Excerpt to read:
╔══

Floating Ideas for Boston's Waterfront

“Boston is 47 percent water and yet there’s nothing interesting happening on any of it,” according to Kim Poloquin, founder of the arts organization Shift Boston. Though an inflatable pink cloud-covered barge on the city’s sluggish waterfront might change that. Planned to be installed this summer on the Fort Point Channel, the winner of Shift Boston’s Barge 2011 competition, Lighter than Air by Rachely Rotem Studio and Phu Hoang Office (the designers behind Miami Basel’s 2010 Exhale pavilion), is a 2,200-square-foot helium and steam balloon cluster covered by a pink, camouflage netting that will hover and shift in shape above a raft of fixed bicycles. Though stationary, the bicycles will be rigged so that visitors and passers-by can ride nowhere in convoy and generate the water vapor necessary to fill the balloons and potentially power a sound system or lights completely off-grid. “Maybe they’ll also propel the barge to the other banks,” conceded Hoang at the awards event held at the Boston ICA on March 23.

Since 2009, Shift Boston has championed international and local design competitions in the city, ranging from a lunar base last October to its inaugural, open-ended call for ideas to enliven Boston’s architecture and design landscape. Indeed, one particular entrant of the latter, Nicholas Biddle, who claimed that Boston was awash with decommissioned barges, was an inspiration for Barge 2011. “Other cities like Paris, London, and New York have created enjoyable destinations out of their waterfronts. We think it’s time that Boston did the same,” says Poloquin.

╚══

Listed entries:
╔══

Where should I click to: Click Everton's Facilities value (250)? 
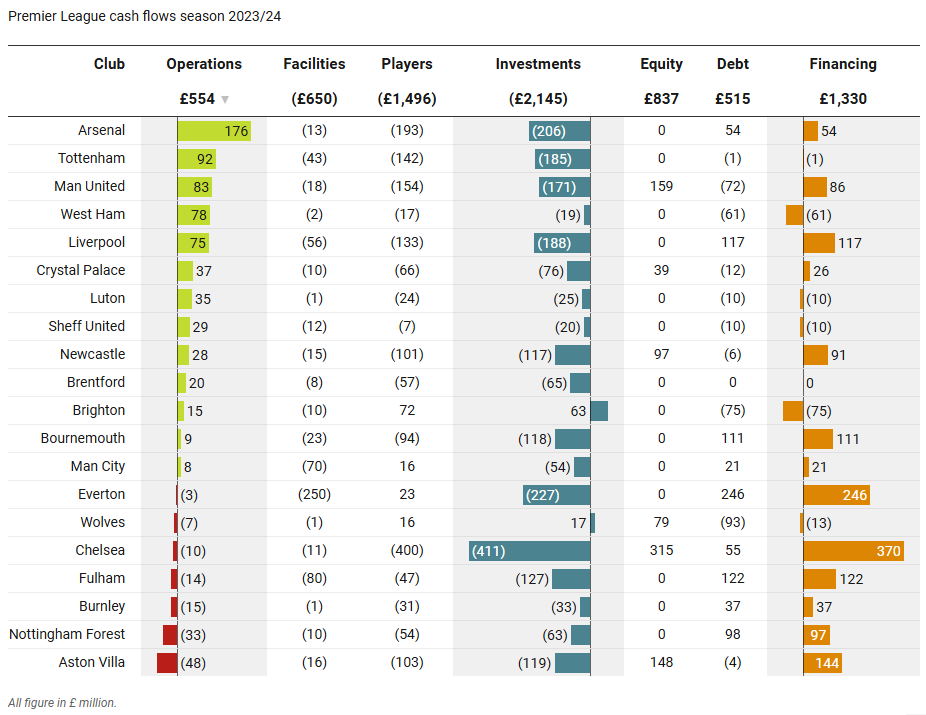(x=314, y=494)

╚══
╔══

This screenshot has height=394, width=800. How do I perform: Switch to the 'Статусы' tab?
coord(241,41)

╚══

Exercise task A:
In the passage on Boston's waterfront, where is the winning barge planned to be installed?
Exercise task B:
Please continue the passage on Boston's waterfront from where it stops.

Output A:
On the Fort Point Channel.

Output B:
 

Praised by the judges for its boldness, Lighter than Air was selected from 102 submissions from across the globe, and, unlike Shift Boston’s other competitions, which though inspirational have been left unrealized, the barge project has the potential to become an annual competition and a permanent feature on Boston’s waterfront. The project has received support from private and public parties alike, including Friends of the Fort Point Channel and the Intercontinental Hotel, which will provide the access needed to realize the installation. Boston Redevelopment Authority’s (BRA) Richard McGuinness was one of the judges on the eclectic panel, which also included Olympia Kazi of the Van Alen Institute and structural engineer Matt Johnson of Simpson.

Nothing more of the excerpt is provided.